In Wagner v. United National Insurance Co. et al. (click here to read the decision), the Supreme Court of Nebraska affirmed a district ruling that a regulatory exclusion in a D&O policy excluded coverage for the underlying action brought by the Director of Insurance of the State of Nebraska in his capacity as the bankruptcy liquidator of the insured, an insolvent insurance company. In the underlying action, the Director of Insurance alleged that the insured became insolvent because of its officers' and directors' wrongful conduct. The insurers for the insolvent insured denied coverage for the underlying action based on the regulatory exclusion in the D&O policy. The Director of Insurance brought a coverage action against the insurers of the insolvent insured, arguing that the regulatory exclusion in the D&O policy was invalid.

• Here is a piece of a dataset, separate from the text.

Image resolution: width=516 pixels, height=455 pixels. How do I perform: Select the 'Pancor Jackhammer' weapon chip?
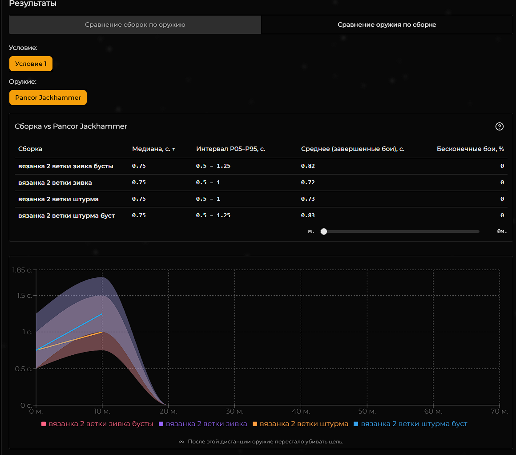[x=48, y=98]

The regulatory exclusion at issue stated that the D&O policy did not apply to any claims brought by or on behalf of any insurance regulatory agency or supervisory authority. The insurer of the insolvent insured argued that because the Director of Insurance was acting as a liquidator in the underlying action, and the liquidator is a “supervisory authority, ” the regulatory exclusion barred coverage for the underlying action. The Director of Insurance asserted that his role as a liquidator is legally separate from his role of Director of Insurance, and that a liquidator is an officer of the court that is not acting as a "supervisory authority."
The district court held that while the roles of liquidator and Director of Insurance are not identical, “the Director while serving as Liquidator still carries out regulatory and supervisory functions in an effort to oversee the business of insurance in Nebraska.” Accordingly, the district court held that the language of the regulatory exclusion clearly applied to exclude coverage for the underlying action. The Supreme Court agreed and held that the regulatory exclusion: (1) applied to the Director of Insurance, acting as liquidator of the insolvent insured; (2) was not in direct conflict with provisions of the Insurers Supervision, Rehabilitation, and Liquidation Act; and (3) was not void as against public policy. In his appeal of the coverage decision, the Director of Insurance also argued unsuccessfully that a wide interpretation of the regulatory exclusion would make it virtually impossible for him to do his job in recovering the assets of bankrupt companies because it would hamper his efforts to access the assets of the failed firms' D&O insurance. The Supreme Court disagreed and held that the regulatory exclusion does not conflict with the public policy that empowers the state insurance director to recover the assets of people who worked for failed firms and “[u]nder the terms of the policy, the liquidator may still have a claim against the personal assets of the directors and officers."